[Items from a dataset]
--------

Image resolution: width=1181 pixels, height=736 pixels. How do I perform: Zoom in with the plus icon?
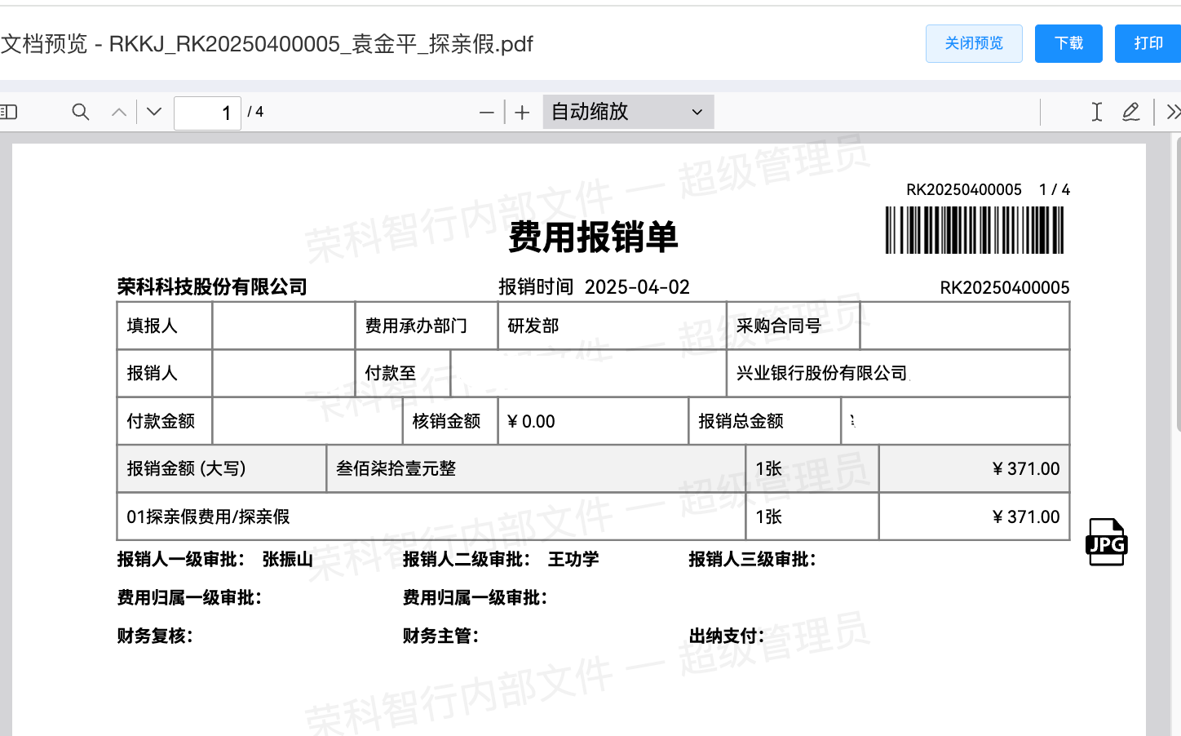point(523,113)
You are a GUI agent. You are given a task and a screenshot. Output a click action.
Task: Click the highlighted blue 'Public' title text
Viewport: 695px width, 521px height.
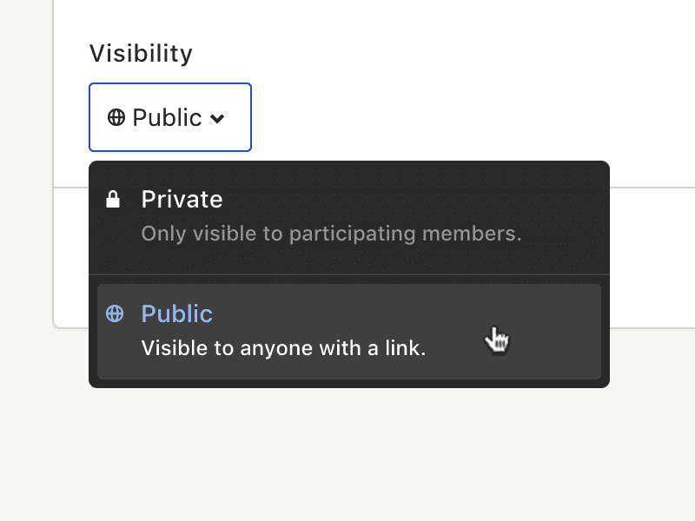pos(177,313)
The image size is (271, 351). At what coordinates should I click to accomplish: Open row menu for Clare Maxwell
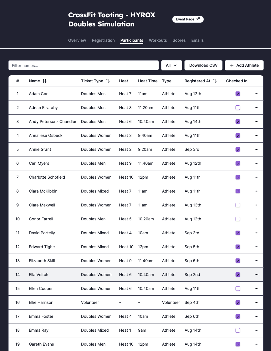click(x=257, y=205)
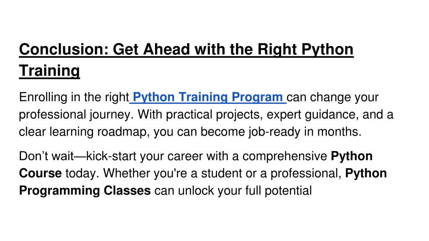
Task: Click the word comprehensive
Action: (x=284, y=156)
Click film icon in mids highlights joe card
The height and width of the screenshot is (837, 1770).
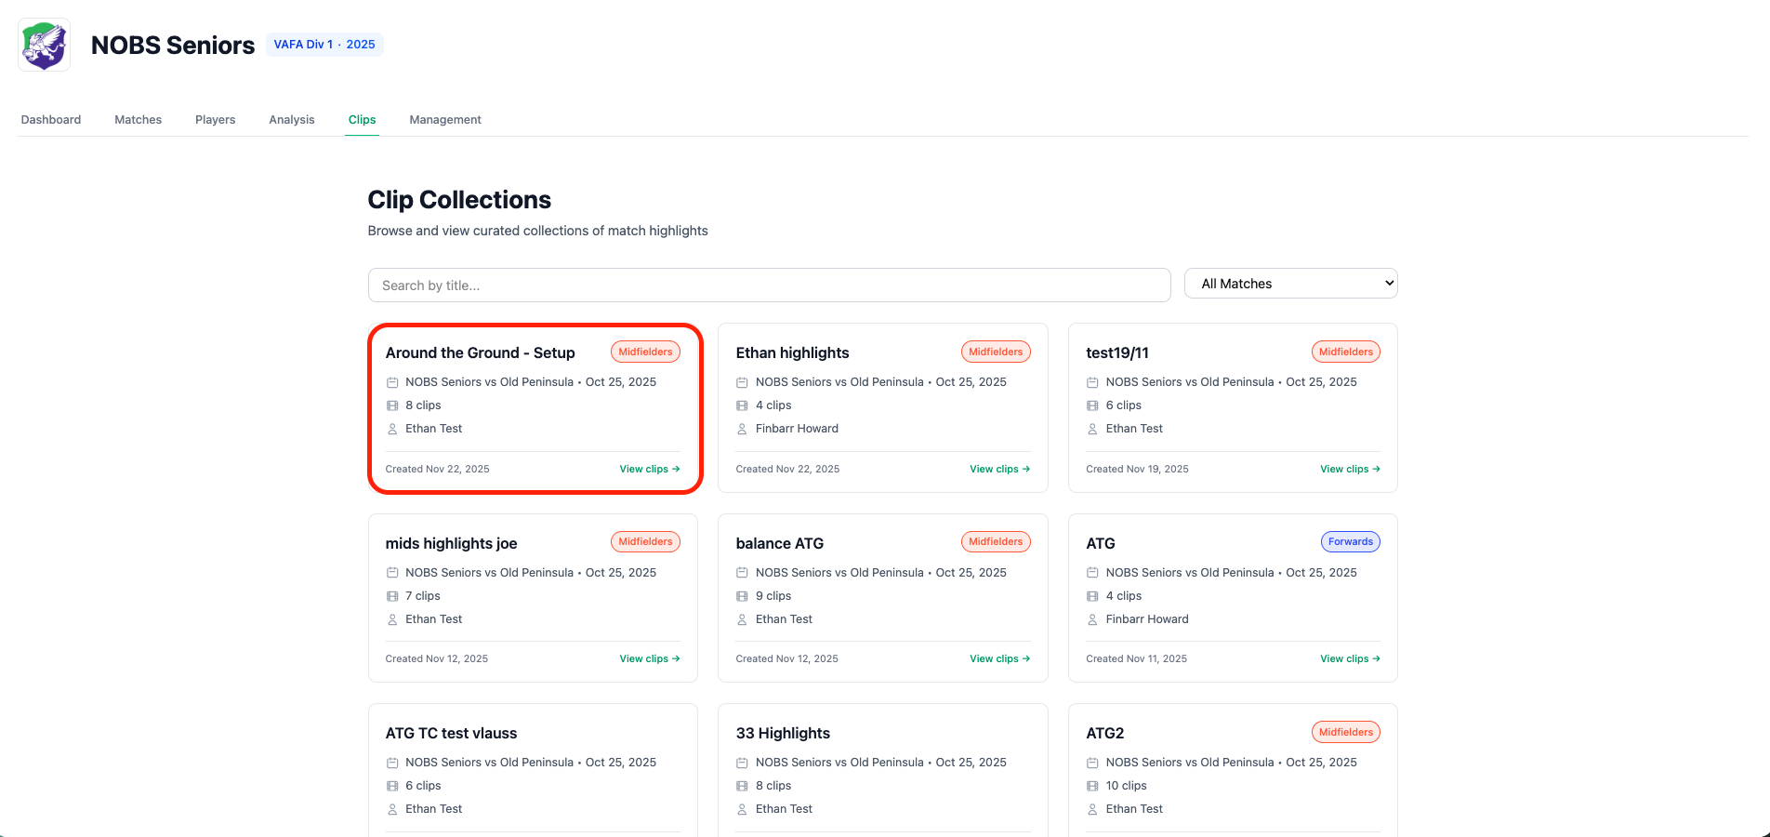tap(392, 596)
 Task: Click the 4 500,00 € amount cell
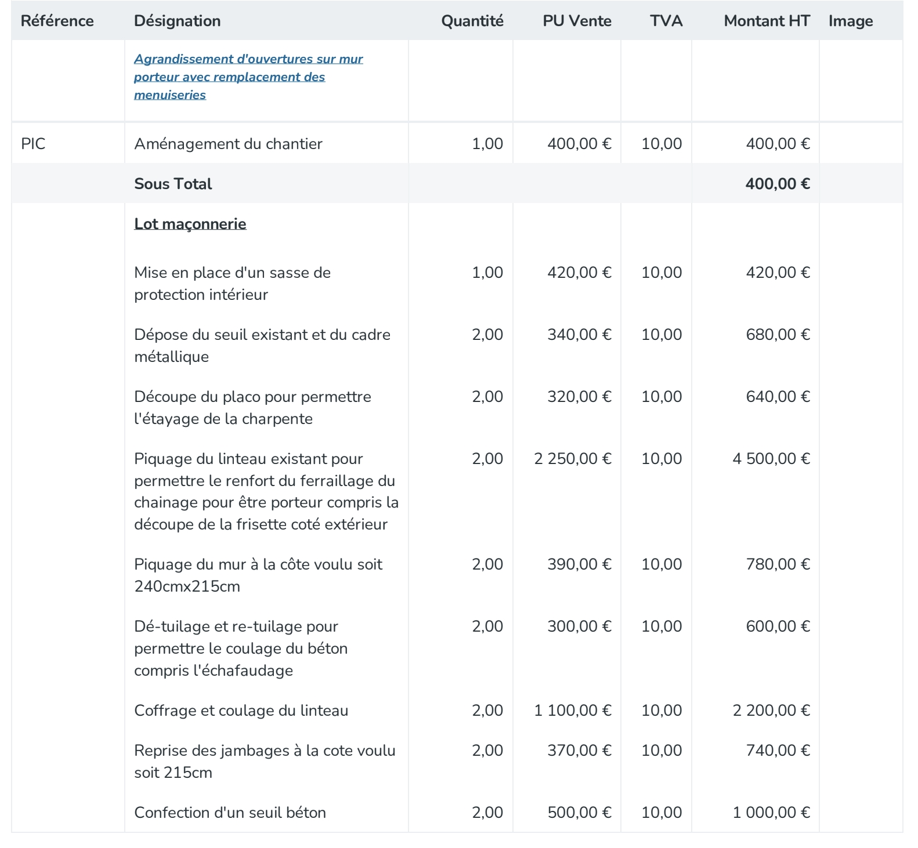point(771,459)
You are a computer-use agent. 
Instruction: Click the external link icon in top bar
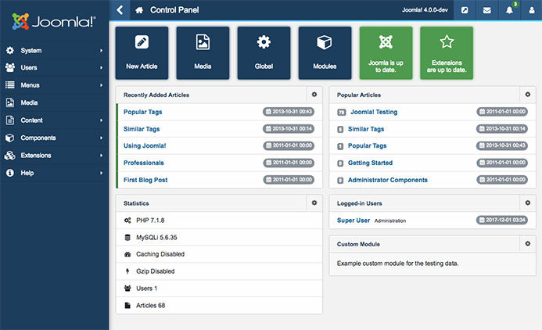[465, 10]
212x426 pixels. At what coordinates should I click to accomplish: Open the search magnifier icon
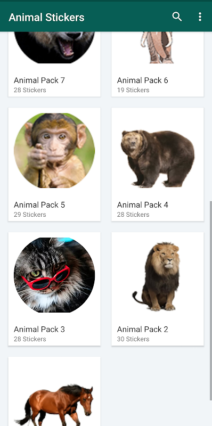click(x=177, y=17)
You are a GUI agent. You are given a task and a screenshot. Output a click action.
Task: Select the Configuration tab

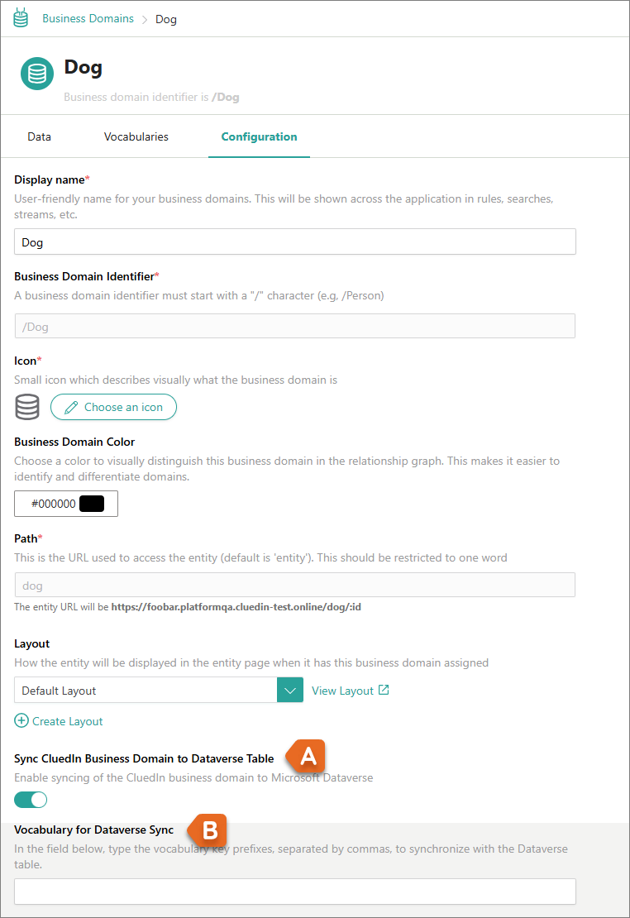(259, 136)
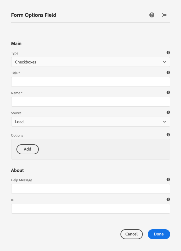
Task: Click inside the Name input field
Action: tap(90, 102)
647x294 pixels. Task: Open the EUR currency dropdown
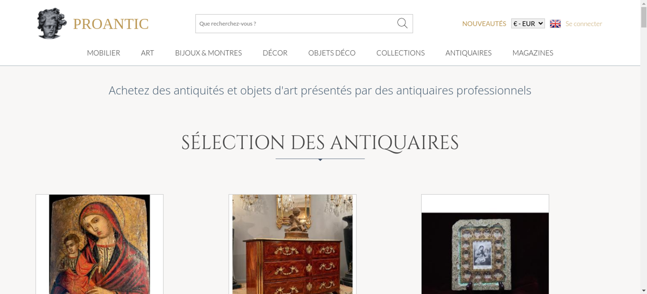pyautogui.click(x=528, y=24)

--------

*ACTION ITEM*.
Print, please, exactly the lines from the one holding "212x426 pixels. At" through the final line of the data, both included, while leaving out each picture.

*ANSWER SECTION*.
212x426 pixels. At what coordinates should I click to accomplish: Open the search magnifier icon
click(x=177, y=17)
You are a GUI agent. You are given a task and a screenshot. Output a click action.
Task: Select the Configuration tab

(259, 136)
Task: Click inside the Name input field
Action: tap(90, 102)
647x294 pixels. Task: Open the EUR currency dropdown
pyautogui.click(x=528, y=24)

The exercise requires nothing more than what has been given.